= TASK TO COMPLETE =
Could you print out every entry, character for character?

Stored entries:
####
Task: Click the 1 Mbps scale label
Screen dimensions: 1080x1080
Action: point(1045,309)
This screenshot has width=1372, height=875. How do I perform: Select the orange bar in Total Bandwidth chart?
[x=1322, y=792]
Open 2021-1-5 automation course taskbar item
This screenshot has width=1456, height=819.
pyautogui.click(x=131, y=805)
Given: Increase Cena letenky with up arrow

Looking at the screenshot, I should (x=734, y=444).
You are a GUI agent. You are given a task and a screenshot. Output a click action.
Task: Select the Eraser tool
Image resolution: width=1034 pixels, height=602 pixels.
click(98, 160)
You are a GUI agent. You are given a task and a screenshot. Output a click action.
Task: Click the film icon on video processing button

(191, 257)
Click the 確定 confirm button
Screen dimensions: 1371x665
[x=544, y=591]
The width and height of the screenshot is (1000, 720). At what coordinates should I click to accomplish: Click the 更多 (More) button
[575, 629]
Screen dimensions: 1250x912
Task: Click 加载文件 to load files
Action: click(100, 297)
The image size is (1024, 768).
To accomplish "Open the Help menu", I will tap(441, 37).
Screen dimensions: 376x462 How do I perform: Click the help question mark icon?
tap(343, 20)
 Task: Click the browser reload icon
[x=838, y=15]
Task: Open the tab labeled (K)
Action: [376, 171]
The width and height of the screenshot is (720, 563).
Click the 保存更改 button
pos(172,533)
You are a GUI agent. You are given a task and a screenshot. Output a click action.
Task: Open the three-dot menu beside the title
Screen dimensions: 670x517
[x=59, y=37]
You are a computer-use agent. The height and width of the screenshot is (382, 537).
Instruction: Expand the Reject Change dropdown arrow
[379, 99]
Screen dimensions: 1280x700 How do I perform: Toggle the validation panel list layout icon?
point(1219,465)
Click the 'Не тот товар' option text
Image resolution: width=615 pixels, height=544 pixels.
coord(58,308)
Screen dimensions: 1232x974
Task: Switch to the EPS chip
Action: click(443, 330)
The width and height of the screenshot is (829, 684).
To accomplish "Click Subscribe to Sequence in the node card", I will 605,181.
####
= EXERCISE RESPONSE =
Task: Click the 1 Mbps scale label
Screen dimensions: 1080x1080
Action: point(1045,309)
This screenshot has width=1372, height=875. How do I perform: Select the orange bar in Total Bandwidth chart?
[x=1322, y=792]
Open 2021-1-5 automation course taskbar item
This screenshot has width=1456, height=819.
pyautogui.click(x=131, y=805)
Given: Increase Cena letenky with up arrow

Looking at the screenshot, I should (x=734, y=444).
You are a GUI agent. You are given a task and a screenshot. Output a click action.
Task: Select the Eraser tool
Image resolution: width=1034 pixels, height=602 pixels.
click(98, 160)
You are a GUI agent. You are given a task and a screenshot. Output a click action.
Task: Click the film icon on video processing button

(191, 257)
Click the 確定 confirm button
Screen dimensions: 1371x665
[x=544, y=591]
The width and height of the screenshot is (1000, 720). At what coordinates should I click to accomplish: Click the 更多 (More) button
[575, 629]
Screen dimensions: 1250x912
Task: Click 加载文件 to load files
Action: click(100, 297)
The image size is (1024, 768).
To accomplish "Open the Help menu", I will tap(441, 37).
Screen dimensions: 376x462 How do I perform: Click the help question mark icon?
tap(343, 20)
 Task: Click the browser reload icon
[x=838, y=15]
Task: Open the tab labeled (K)
Action: [376, 171]
The width and height of the screenshot is (720, 563).
Click the 保存更改 button
pos(172,533)
You are a GUI agent. You are given a task and a screenshot. Output a click action.
Task: Open the three-dot menu beside the title
Screen dimensions: 670x517
[x=59, y=37]
You are a computer-use agent. The height and width of the screenshot is (382, 537).
Instruction: Expand the Reject Change dropdown arrow
[379, 99]
Screen dimensions: 1280x700 How do I perform: Toggle the validation panel list layout icon?
point(1219,465)
Click the 'Не тот товар' option text
Image resolution: width=615 pixels, height=544 pixels.
coord(58,308)
Screen dimensions: 1232x974
Task: Switch to the EPS chip
Action: click(443, 330)
The width and height of the screenshot is (829, 684).
To accomplish "Click Subscribe to Sequence in the node card", I will 605,181.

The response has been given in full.